Assignment
In the data below, find the line containing "Uncheck the Scala plugin checkbox", then set down that line and every later line up to and including the line containing "476x342 pixels.", exactly.

Entries provided
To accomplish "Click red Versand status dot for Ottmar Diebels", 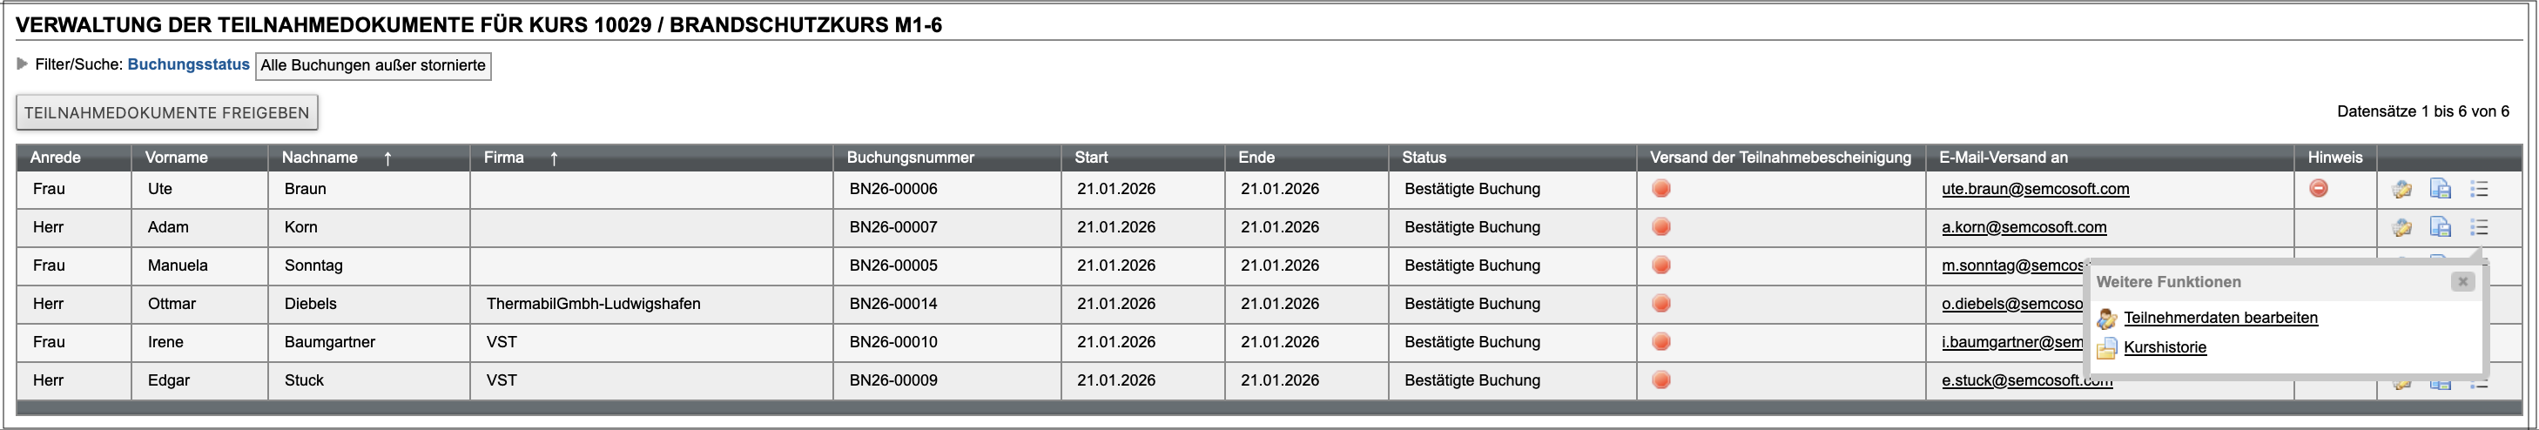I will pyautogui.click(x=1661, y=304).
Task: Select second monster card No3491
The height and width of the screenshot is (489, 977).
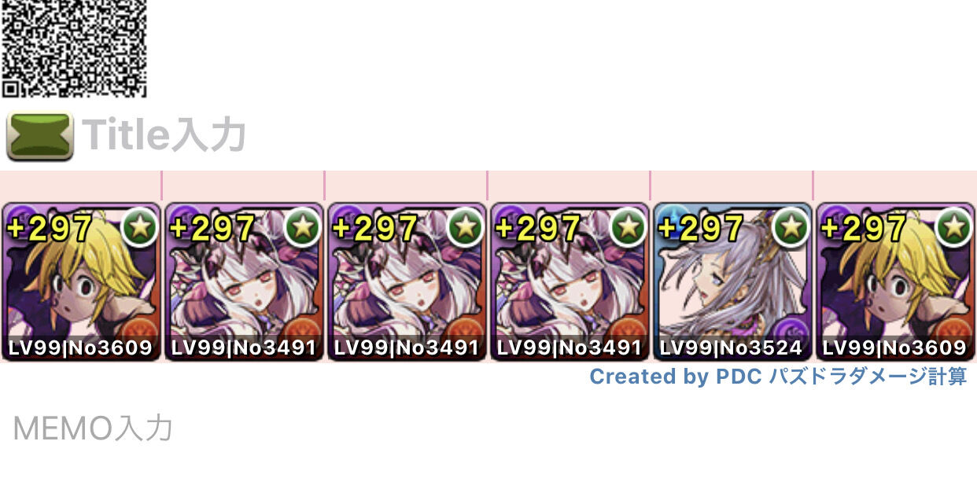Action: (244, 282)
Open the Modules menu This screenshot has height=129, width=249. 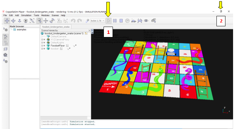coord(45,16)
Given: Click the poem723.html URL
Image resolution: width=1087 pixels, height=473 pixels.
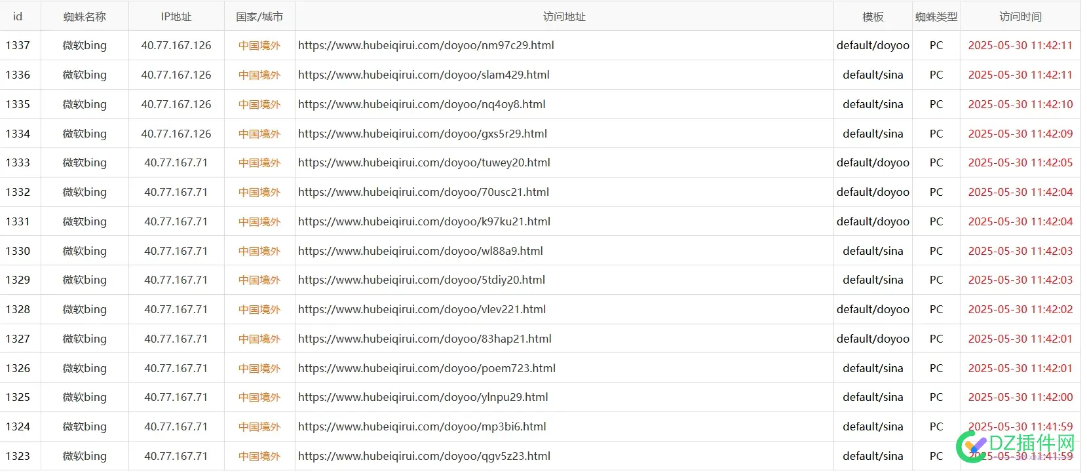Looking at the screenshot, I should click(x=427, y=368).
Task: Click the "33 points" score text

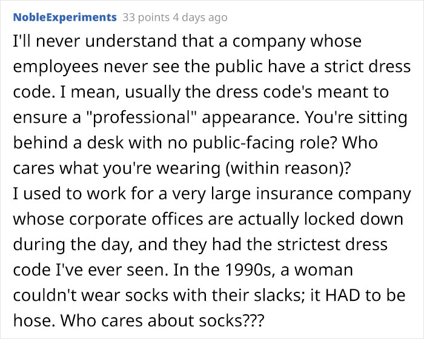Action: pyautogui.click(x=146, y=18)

--

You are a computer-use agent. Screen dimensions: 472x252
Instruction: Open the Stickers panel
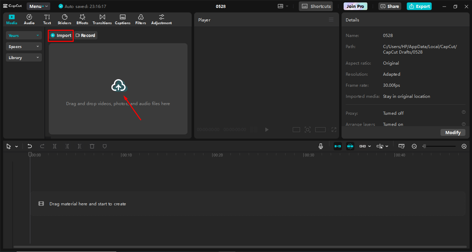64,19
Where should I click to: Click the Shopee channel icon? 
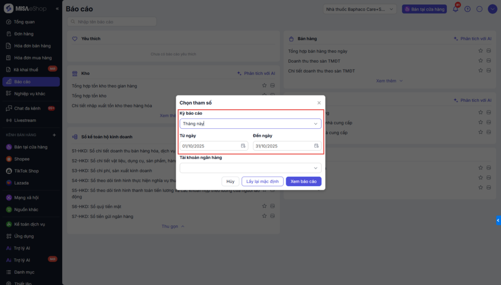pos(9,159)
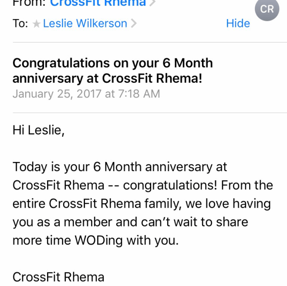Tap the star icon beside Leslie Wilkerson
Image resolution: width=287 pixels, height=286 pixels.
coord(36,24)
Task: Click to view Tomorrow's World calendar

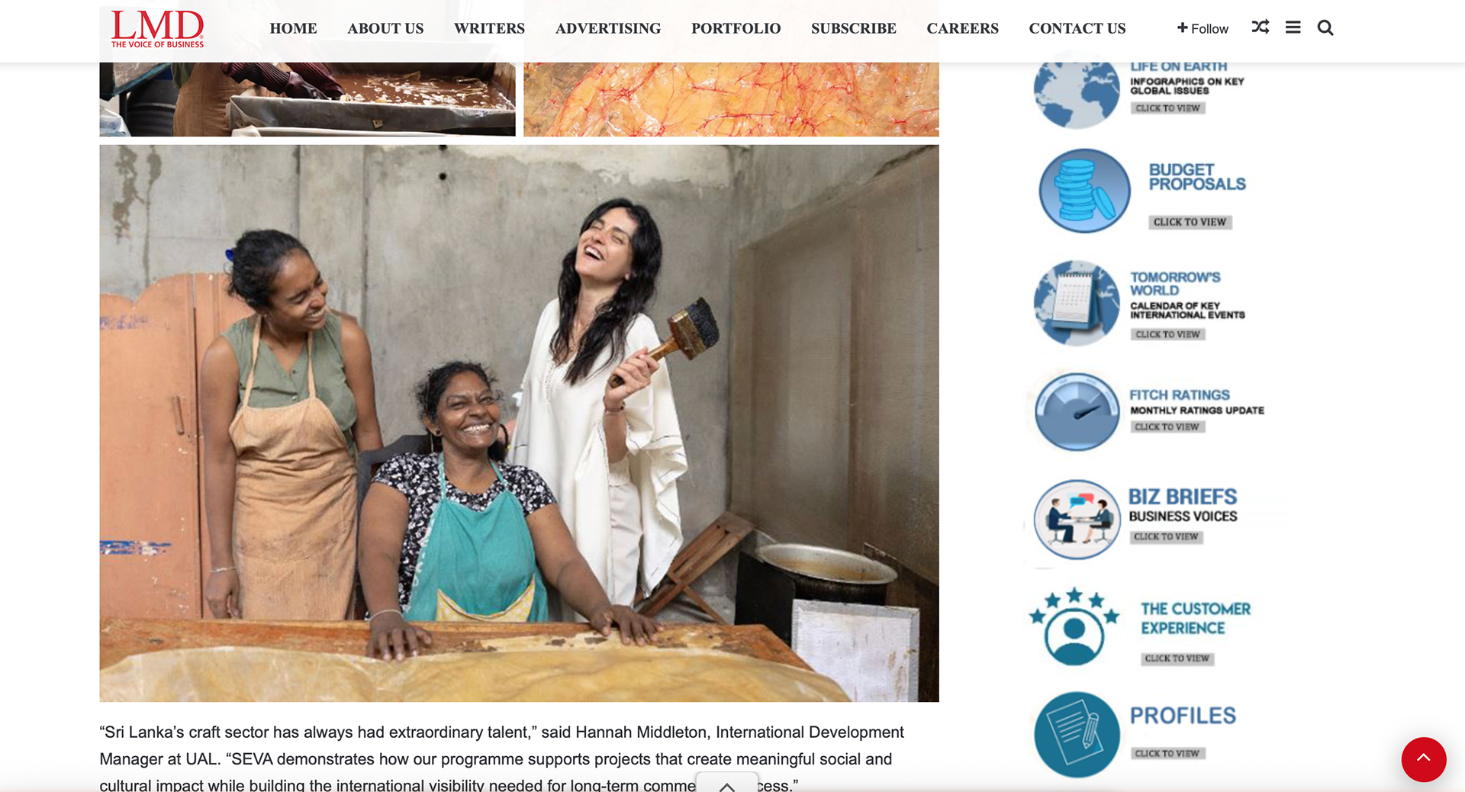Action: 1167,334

--

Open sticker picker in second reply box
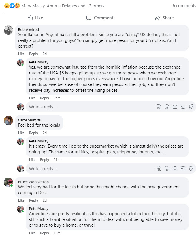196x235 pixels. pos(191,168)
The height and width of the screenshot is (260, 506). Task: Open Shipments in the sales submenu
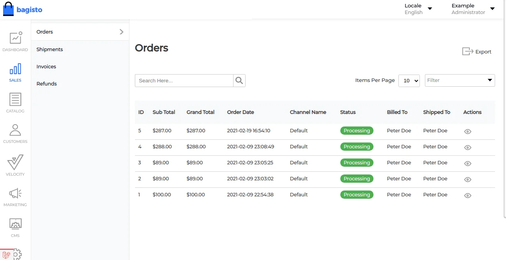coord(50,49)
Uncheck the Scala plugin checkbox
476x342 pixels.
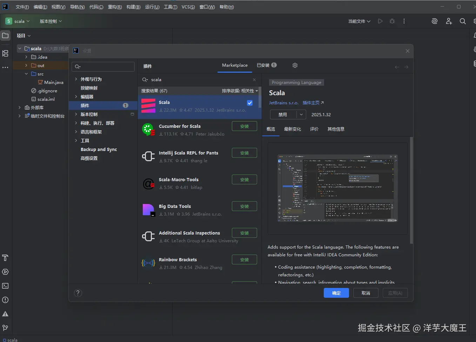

Completed exercise
Uncheck the Scala plugin checkbox
476x342 pixels.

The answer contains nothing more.